■ Passage to read

※

On December, 8th 2015, Pope Francis opened the Jubilee of Mercy. Since this date, Catholic around the World have lived a very special year! This week, the time has finally come to close the event… As in the rest of the world, celebrations are taking place along the Camino. Meetings are organized, Masses are celebrated, Holy Doors are sealed.
Focus on an exceptional event for Catholics… and the Camino de Santiago!
What is a Catholic jubilee?
A jubilee is the celebration of a special anniversary; an even that is litteraly joyful! For Catholics, it’s also the occasion to (re)focus on their faith and practices, to come closer to God and the Church. A jubilee is also a Holy Year. Such year is celebrated every 25 years since 1300 and, until 2000, its effect was limited to Rome (Italy). However, the Pope can exceptionally declare a jubilee: it’s then called an “extraordinary jubilee”. It happened twice in the past century: in 1933 an in 1983.

※

■ Directions for this task
From the passage about the Jubilee of Mercy, pull out everything from "On December, 8th" down to "Camino de Santiago!", word for word.

※

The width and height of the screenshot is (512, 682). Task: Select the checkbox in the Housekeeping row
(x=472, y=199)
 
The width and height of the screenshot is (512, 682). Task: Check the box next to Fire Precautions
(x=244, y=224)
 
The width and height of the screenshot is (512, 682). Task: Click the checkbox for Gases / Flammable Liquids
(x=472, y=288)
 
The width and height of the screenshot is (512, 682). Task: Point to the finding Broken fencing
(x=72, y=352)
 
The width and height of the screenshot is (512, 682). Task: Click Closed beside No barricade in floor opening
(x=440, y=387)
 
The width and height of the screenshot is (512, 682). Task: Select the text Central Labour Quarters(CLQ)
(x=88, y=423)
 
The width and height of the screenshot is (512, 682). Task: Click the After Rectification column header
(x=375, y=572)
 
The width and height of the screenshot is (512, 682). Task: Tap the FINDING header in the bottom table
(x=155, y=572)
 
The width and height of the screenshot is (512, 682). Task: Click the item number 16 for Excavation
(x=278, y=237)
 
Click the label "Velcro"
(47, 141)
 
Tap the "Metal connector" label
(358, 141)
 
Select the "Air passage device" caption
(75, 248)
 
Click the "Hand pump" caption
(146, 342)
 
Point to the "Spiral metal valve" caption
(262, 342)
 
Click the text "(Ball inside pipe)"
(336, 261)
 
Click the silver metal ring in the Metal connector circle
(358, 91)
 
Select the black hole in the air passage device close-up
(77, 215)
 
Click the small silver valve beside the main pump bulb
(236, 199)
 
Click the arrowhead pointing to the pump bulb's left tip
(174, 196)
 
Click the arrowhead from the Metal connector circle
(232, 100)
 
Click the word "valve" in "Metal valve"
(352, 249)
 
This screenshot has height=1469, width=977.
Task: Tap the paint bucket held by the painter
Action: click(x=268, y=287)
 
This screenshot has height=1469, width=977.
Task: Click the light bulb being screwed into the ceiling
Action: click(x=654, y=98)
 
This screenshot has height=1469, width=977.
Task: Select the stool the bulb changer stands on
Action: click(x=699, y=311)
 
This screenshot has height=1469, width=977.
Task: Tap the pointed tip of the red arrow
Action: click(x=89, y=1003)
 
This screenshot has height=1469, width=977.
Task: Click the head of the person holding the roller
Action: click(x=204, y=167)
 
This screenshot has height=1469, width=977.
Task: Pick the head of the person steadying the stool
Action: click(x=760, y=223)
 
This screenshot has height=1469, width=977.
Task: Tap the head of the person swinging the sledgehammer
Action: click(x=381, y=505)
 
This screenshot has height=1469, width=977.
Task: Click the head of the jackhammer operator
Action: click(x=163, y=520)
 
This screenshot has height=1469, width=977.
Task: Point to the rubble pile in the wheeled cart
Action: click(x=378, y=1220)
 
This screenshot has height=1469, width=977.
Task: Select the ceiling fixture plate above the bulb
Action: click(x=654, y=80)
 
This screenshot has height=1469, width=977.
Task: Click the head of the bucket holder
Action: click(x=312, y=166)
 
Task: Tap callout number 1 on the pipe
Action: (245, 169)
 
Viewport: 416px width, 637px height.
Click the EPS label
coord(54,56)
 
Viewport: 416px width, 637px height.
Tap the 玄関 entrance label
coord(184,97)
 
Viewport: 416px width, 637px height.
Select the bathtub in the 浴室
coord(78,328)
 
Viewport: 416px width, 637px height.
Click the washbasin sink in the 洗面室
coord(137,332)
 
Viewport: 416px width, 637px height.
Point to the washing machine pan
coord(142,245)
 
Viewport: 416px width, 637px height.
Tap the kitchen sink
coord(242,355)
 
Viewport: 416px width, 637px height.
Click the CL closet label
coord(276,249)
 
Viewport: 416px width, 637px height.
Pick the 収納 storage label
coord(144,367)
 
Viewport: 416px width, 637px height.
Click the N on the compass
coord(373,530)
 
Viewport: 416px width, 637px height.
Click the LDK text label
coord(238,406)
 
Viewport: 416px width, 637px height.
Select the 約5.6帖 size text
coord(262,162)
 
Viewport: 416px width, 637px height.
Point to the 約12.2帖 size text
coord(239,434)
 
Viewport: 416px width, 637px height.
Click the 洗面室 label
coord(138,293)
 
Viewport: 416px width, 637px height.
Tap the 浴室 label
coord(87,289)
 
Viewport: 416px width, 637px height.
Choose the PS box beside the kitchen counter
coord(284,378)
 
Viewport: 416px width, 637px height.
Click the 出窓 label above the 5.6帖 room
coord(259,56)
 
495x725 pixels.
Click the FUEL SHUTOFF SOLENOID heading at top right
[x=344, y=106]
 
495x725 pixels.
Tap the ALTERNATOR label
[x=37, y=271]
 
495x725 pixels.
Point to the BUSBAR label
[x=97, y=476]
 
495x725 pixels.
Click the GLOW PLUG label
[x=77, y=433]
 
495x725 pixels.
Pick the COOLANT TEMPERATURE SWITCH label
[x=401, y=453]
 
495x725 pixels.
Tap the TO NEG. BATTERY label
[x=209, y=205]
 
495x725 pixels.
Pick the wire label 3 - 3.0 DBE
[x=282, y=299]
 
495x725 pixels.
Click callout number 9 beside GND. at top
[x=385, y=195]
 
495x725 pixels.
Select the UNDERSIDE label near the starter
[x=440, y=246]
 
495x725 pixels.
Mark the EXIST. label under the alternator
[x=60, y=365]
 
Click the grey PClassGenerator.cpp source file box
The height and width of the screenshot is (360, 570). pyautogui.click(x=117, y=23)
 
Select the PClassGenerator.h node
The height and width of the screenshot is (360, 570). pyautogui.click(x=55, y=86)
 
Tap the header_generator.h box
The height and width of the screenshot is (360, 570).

※

■ Solved exercise
On December, 8th 2015, Pope Francis opened the Jubilee of Mercy. Since this date, Catholic around the World have lived a very special year! This week, the time has finally come to close the event… As in the rest of the world, celebrations are taking place along the Camino. Meetings are organized, Masses are celebrated, Holy Doors are sealed.
Focus on an exceptional event for Catholics… and the Camino de Santiago!